First very important short-term trend that could develop into a structural move is the uptick in interest rates. Interest rates have been increasing during last few days or even weeks. Bond market yields have moved higher by more than 0,25% on longer duration paper from the low point in yields. Composite risk free rates on foreign exchange market have been on the increase for longer than that as well. This is not an environment where gold could make easy upside progress since it does not pay any interest. What’s more, this development could potentially last for years.
Technically gold does not look bad yet. In fact when prices fall toward 200-day moving average from a strong uptrend, this indicates a buying opportunity with better than usual chance. Nevertheless, the headwinds coming from the increasing rates environment could outlast support seen in charts. Therefore gold could lose a lot of ground if it breaks significantly under the mentioned technical support.

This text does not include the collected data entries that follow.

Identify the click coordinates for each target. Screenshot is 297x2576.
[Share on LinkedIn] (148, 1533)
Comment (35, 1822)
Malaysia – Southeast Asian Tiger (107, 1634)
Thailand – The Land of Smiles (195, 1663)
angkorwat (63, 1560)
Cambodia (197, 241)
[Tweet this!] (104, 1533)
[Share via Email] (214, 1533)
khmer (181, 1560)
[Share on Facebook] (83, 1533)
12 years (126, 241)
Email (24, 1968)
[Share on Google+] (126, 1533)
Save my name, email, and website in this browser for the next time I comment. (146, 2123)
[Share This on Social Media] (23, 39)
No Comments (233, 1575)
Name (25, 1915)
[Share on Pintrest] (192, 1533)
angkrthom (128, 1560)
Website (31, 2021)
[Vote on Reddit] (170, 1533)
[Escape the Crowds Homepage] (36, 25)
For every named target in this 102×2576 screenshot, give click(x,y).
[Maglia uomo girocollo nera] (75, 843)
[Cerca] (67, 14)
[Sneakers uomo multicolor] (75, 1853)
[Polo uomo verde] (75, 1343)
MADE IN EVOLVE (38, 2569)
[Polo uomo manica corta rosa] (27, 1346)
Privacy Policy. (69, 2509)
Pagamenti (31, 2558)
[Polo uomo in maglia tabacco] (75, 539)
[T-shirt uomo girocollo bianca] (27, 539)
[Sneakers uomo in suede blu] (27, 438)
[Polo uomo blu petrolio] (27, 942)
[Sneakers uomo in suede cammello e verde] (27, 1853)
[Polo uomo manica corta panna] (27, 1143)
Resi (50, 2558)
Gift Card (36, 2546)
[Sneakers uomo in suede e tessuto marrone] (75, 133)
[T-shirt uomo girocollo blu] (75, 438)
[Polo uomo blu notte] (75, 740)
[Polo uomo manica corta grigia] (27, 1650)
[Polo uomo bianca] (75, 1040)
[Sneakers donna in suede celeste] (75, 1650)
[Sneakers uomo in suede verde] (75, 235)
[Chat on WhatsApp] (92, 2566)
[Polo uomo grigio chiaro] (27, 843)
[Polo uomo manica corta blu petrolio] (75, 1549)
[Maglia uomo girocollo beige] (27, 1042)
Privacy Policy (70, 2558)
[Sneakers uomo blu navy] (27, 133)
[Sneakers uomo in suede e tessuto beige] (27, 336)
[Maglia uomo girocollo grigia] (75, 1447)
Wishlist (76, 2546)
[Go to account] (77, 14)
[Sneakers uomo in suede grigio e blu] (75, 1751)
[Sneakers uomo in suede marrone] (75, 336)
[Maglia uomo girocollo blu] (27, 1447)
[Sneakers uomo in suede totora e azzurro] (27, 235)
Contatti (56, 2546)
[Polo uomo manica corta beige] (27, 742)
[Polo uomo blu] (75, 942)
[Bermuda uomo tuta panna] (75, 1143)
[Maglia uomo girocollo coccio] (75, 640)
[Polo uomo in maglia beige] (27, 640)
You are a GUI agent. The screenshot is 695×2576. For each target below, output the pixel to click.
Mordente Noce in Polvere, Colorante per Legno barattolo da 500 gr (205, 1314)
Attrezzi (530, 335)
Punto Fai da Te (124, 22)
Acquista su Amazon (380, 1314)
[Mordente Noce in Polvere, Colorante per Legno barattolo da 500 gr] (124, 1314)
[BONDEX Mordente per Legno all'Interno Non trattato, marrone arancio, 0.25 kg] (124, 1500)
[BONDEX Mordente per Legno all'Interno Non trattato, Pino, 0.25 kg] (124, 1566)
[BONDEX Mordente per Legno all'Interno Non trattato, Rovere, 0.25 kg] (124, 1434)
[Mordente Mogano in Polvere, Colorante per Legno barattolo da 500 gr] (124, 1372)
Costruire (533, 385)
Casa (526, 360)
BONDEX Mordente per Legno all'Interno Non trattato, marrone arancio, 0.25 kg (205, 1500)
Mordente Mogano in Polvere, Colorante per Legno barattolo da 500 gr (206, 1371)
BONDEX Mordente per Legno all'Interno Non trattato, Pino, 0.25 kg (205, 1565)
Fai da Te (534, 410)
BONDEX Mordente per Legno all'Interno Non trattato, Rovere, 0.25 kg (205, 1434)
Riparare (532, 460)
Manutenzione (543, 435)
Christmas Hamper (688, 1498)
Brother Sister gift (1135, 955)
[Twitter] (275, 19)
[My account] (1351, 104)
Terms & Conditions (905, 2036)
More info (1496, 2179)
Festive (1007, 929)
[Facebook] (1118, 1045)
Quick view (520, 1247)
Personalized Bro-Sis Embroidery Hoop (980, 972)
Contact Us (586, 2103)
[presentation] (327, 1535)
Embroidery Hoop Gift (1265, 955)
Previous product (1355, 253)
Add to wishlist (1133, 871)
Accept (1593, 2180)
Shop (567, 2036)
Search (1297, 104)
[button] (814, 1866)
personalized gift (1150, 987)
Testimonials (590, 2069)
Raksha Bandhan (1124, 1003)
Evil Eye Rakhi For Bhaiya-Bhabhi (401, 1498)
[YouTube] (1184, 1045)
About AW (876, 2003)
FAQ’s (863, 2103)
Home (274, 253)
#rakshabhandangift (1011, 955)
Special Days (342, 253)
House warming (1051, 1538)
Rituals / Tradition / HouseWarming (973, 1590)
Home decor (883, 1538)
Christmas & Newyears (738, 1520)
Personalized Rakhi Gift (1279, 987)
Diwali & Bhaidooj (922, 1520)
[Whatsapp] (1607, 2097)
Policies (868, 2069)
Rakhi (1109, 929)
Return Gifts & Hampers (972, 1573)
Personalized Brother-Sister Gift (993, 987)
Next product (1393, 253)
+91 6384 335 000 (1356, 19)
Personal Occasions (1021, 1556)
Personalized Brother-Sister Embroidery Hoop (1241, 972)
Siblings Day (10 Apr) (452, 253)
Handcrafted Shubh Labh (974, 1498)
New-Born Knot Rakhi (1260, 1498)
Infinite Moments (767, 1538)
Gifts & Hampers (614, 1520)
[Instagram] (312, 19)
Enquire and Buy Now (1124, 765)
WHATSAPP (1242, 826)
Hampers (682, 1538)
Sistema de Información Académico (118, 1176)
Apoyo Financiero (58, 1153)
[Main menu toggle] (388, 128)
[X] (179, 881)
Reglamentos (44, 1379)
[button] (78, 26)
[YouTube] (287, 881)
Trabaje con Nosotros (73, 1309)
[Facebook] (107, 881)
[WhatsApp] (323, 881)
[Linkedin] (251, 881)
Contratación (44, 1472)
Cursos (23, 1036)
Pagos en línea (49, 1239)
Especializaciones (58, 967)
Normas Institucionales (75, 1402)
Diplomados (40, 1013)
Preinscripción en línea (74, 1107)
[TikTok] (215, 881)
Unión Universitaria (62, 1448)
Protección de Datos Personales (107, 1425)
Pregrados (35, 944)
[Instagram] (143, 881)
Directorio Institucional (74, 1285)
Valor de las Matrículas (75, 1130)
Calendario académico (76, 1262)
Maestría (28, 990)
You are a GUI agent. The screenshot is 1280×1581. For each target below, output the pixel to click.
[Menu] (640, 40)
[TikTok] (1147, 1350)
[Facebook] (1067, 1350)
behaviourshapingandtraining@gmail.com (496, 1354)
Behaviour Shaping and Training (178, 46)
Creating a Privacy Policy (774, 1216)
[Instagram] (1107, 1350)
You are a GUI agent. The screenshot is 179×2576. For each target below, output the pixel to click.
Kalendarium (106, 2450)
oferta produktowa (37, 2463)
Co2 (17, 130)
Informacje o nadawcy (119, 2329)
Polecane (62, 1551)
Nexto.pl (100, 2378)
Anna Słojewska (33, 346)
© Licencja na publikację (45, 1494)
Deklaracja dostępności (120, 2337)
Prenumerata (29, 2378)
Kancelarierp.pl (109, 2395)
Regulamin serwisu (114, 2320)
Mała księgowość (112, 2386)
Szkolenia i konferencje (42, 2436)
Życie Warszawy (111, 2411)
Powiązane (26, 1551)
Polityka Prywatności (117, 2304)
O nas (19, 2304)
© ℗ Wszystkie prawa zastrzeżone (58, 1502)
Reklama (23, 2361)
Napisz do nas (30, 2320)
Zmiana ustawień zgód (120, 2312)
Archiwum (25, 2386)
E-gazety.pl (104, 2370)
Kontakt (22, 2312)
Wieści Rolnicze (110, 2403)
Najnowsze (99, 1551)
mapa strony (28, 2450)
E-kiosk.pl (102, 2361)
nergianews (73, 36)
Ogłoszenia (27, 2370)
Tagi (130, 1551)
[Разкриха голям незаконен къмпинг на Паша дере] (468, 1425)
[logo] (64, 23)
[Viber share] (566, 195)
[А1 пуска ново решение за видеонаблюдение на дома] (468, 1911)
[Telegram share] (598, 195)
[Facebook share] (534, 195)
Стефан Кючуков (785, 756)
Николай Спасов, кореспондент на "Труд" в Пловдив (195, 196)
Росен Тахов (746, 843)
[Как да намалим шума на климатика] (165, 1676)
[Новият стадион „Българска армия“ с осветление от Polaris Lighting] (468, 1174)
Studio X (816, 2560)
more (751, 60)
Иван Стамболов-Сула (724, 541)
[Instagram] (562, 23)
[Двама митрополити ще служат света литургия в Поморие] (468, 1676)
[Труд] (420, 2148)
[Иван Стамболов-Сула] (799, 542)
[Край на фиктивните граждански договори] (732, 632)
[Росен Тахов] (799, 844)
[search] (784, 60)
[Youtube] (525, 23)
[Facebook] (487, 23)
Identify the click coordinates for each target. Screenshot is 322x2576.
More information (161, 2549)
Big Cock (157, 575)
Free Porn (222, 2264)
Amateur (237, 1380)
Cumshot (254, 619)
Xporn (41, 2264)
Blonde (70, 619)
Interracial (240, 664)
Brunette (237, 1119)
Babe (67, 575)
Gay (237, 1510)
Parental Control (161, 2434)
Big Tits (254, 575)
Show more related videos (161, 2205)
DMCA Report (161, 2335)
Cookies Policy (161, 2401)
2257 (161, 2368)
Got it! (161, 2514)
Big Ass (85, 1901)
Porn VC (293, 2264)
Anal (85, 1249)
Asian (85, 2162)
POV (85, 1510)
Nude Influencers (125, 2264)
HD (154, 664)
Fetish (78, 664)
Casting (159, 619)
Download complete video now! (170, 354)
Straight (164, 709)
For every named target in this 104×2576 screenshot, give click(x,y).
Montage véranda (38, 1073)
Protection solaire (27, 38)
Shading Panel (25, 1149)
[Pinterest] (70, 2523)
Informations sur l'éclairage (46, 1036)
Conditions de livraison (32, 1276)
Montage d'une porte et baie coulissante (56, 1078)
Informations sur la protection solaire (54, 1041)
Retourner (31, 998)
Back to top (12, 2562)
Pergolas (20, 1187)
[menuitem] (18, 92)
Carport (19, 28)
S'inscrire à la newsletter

Commitments of Traders (COT) data shows gold has been the target of speculators, which are willing to take a chance and potentially take advantage of the gold’s upside. At the top of the recent uptrend move the COT positioning was actually at a record high. This means historically more speculators were buying the precious metal than ever before.
Generally, when the speculative public is extremely bullish this indicates a potential reversal to the downside. The situation for gold at the moment is that this group of market participants is still holding a substantial long position. Although the positioning backed off from extremes, speculators still haven’t given up on the upside hopes in gold price. Net-net this is a negative factor for gold and can trigger additional supply in the market if prices don’t fulfill speculators’ wishes. If they decide to sell their positions or are forced to sell them, prices could fall further.
RETURN TO NEUTRAL
In case gold will lose the battle with the prevailing short-term forces in capital markets its technical picture will change significantly and recent uptrend will mostly be invalidated. In such case next support resides at 1200 dollars and if that breaks gold could finds itself in a bearish head and shoulders pattern. Risk to the downside is therefore greater than at any point during last 6 months. If head and shoulder pattern develops it could lose all this year’s gains and move back toward 1050 dollars.